Practical courses on the basics of biochemistry and advanced biochemistry are held in the largest of the laboratory rooms, KT 324.

Here, various molecular biological techniques are used to create genetically modified organisms (GMOs) with the desired new properties. The team mainly deals with the microorganisms Escherichia coli, Saccharomyces cerevisiae (baker’s yeast) and Kluyveromyces lactis (milk yeast). One of the aims of this work is to produce certain proteins or to change the properties of a strain in such a way that desired (valuable) substances are produced.

Recombinants, i.e. newly synthesized or modified DNA molecules, are incorporated into living cells. They can then, for example, give bacteria the ability to produce a specific protein that originates from another organism and is normally difficult to access.

The laboratory is approved as a genetic engineering laboratory with safety level S1. The organisms used do not pose any danger to humans or the environment.

Applied methods

PCR

The Polymerase Chain Reaction (PCR) enables the amplification of DNA segments. Short DNA molecules, known as primers, serve as starting points for synthesis. In 25 to 35 cycles, the existing DNA is copied between the primer attachment points in each case, thereby doubling the number of molecules and resulting in an exponential amplification. 

Each cycle is made up of three different temperatures.

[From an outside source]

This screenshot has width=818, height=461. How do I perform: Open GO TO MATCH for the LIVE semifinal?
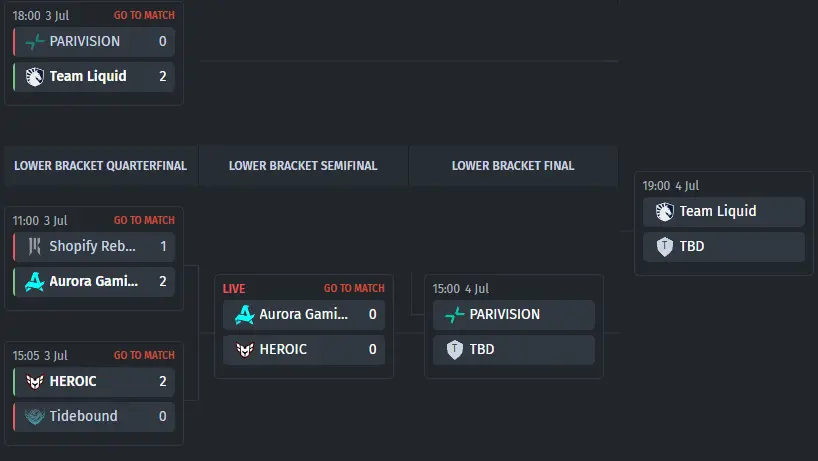[x=354, y=288]
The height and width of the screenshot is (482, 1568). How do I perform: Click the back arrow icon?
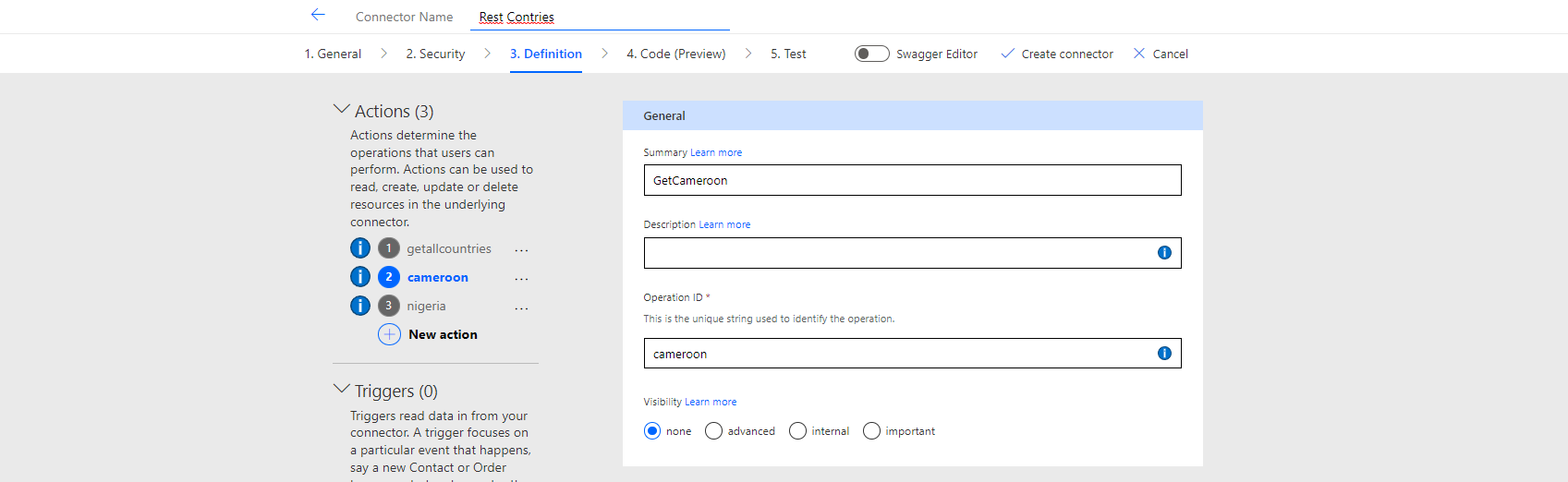(x=318, y=15)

First the DNA strands are separated (94 °C), then the primers are deposited (e.g. 55-65 °C, depending on the primer pairs) and finally the new synthesis of DNA takes place (usually 68-72 °C). 

Since the primers are contained in the products, this technique can also be used to introduce changes into the DNA. PCR can be used, for example, to amplify entire genes or parts of genes such as promoters and then incorporate them into microorganisms in new combinations.

PCR devices (thermal cyclers) are basically heating blocks in which the temperature profiles of PCR reactions can be run through particularly quickly.

Quantitative PCR

Quantitative PCR is a further development of PCR, in which the formation of the products can be followed during the reaction by means of fluorescence measurements. In the simplest case, a dye is added to a PCR reaction, which fluoresces in the presence of DNA (e.g. “Sybr Green”). By determining the fluorescence, the amount of DNA in the reaction vessels can be measured continuously. This makes it possible to infer the amount of starting (template) DNA and quantify it. This is hardly possible with a standard PCR, as only the amount of product at the end of the reaction can be determined.

By way of an example, qPCR allows the bacterial count of a species in a mixture of different organisms to be determined, or, in conjunction with reverse transcription, the quantification of individual RNA molecules (RT-qPCR).

In the Biochemistry laboratory, a LightCycler device (Roche) is used for this purpose. Here, the reaction takes place in small glass capillaries and the fluorescence is measured by rotating the capillaries one after the other in front of an optical system.

Electrophoresis

Agarose gel electrophoresis in particular is used for DNA analysis, in view of the fact that it enables the size of DNA molecules, such as those from PCR experiments, to be determined quickly and easily. After separation on the gel, the fragments are stained with ethidium bromide and photographed under UV light.

Media production

The media for the cultivation of the different microorganisms are sterilized by autoclaving. Depending on the culture, these must contain different nutrients. Selective media make it possible to identify cells containing certain DNA molecules, since only those can grow in the selective medium (which may contain an antibiotic, for example).

All culture residues containing genetically modified organisms are also autoclaved to prevent GMOs being released into the environment.

Cultivation of genetically modified microorganisms

Cultures can be treated in the safety cabinet under sterile conditions to prevent contamination by environmental microbes.

Incubators and various temperature-controlled shaking incubators are used to grow the microorganisms, providing ideal conditions for the microbes.

In addition, growth experiments can also be carried out in microtiter plates and a laboratory fermenter.